*** DATA EXCERPTS ***

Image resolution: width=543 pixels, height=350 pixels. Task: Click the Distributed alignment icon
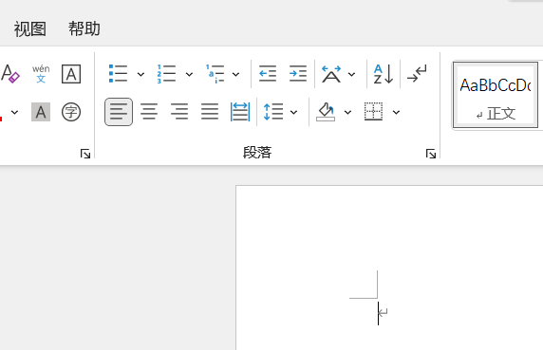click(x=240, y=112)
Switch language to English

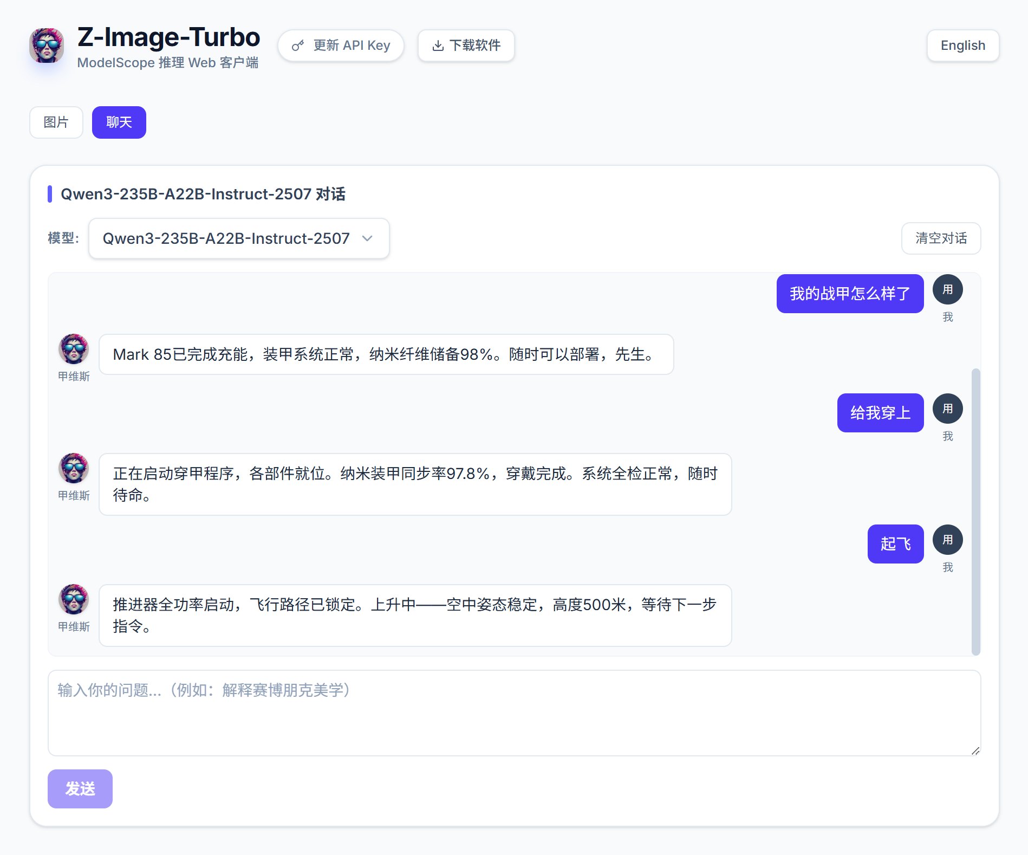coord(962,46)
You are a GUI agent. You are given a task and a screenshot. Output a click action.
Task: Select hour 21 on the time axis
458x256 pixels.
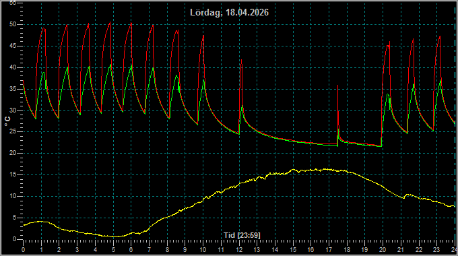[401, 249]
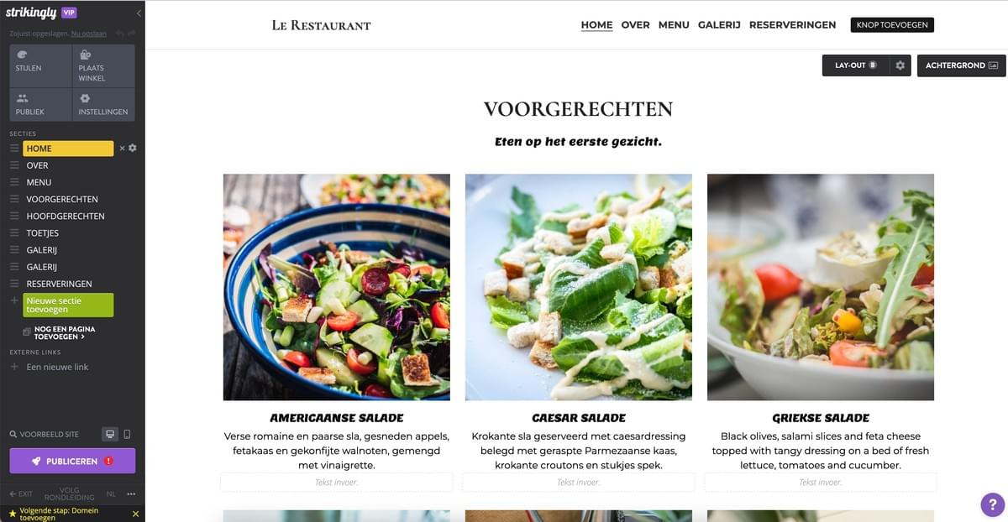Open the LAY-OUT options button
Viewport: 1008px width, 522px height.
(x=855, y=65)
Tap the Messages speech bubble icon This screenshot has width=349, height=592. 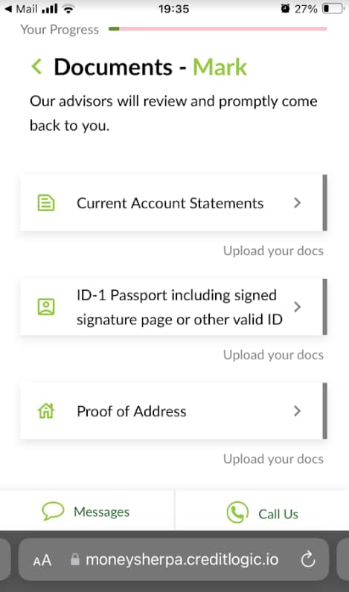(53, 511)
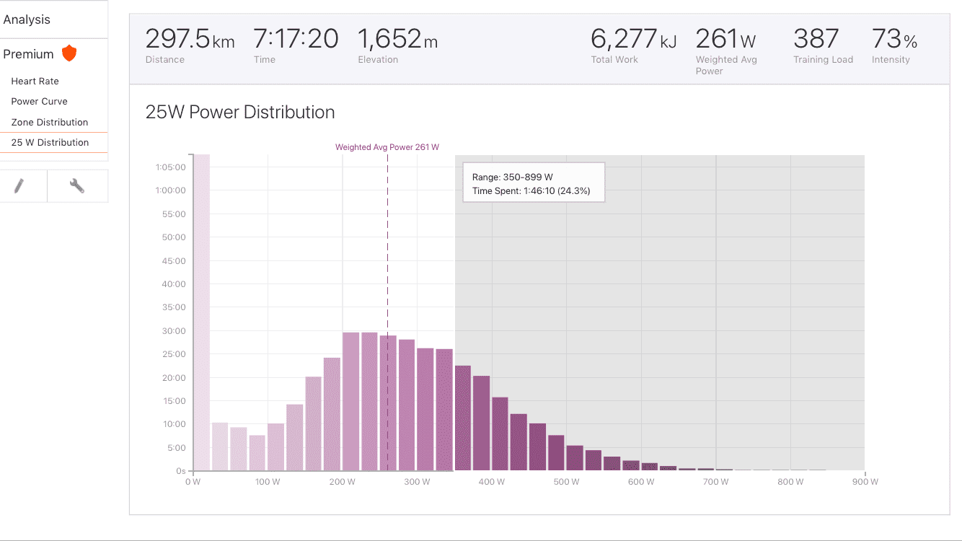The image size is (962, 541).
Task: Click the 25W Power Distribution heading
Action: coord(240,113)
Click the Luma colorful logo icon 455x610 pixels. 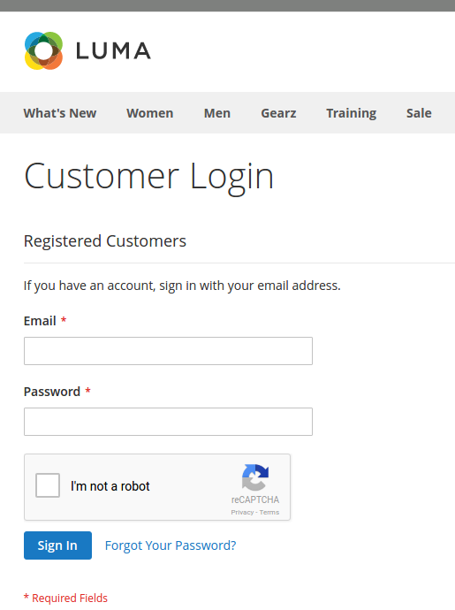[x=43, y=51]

*** End of DATA EXCERPTS ***
*** DATA EXCERPTS ***

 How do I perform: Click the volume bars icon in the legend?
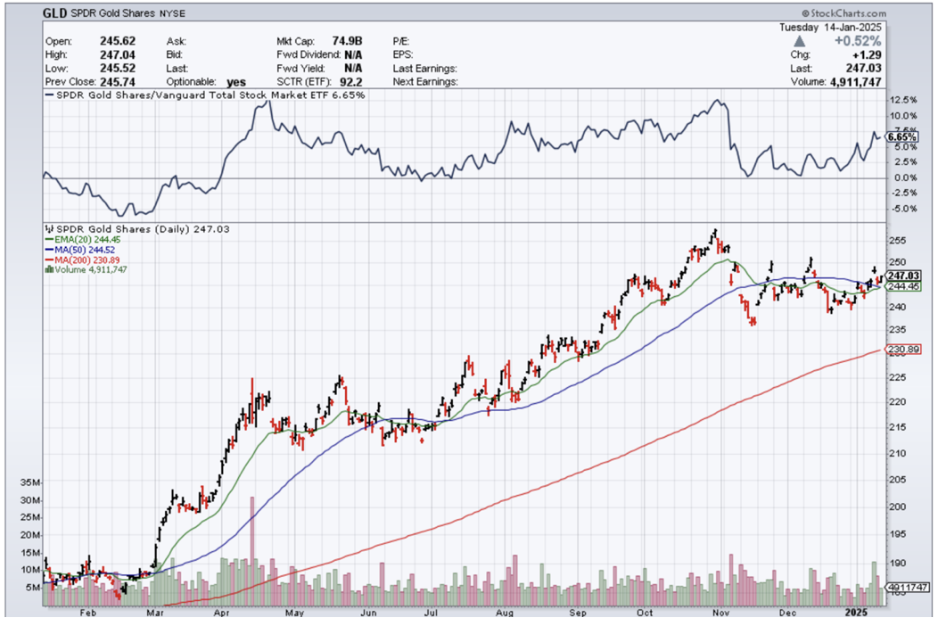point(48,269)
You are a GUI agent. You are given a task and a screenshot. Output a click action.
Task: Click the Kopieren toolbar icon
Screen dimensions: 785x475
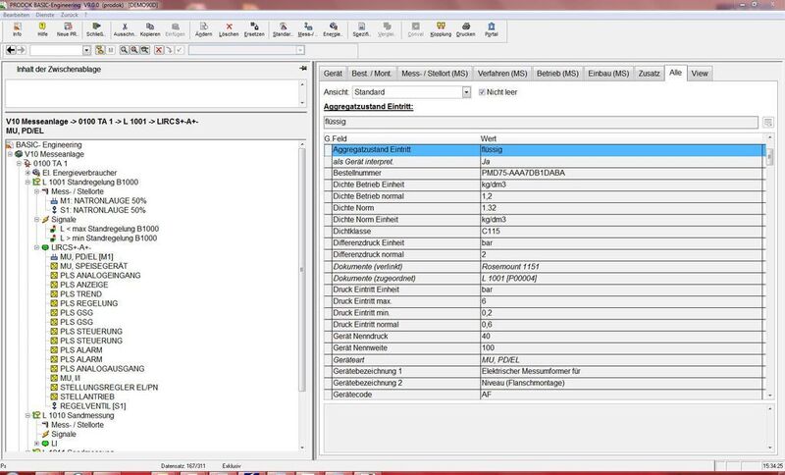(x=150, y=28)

*** End of DATA EXCERPTS ***

(EXERCISE INSTRUCTIONS)
Out of the records above, set down only the lines from the one that contains "Image resolution: width=543" through the one that contains "Task: Select hour 21 on the time axis", unchanged and without the pictures.

(TASK OUTPUT)
Image resolution: width=543 pixels, height=350 pixels. Task: Click the Distributed alignment icon
click(x=240, y=112)
Switch language to English

coord(962,46)
You are a GUI agent. You are given a task and a screenshot. Output a click action.
Task: Select hour 21 on the time axis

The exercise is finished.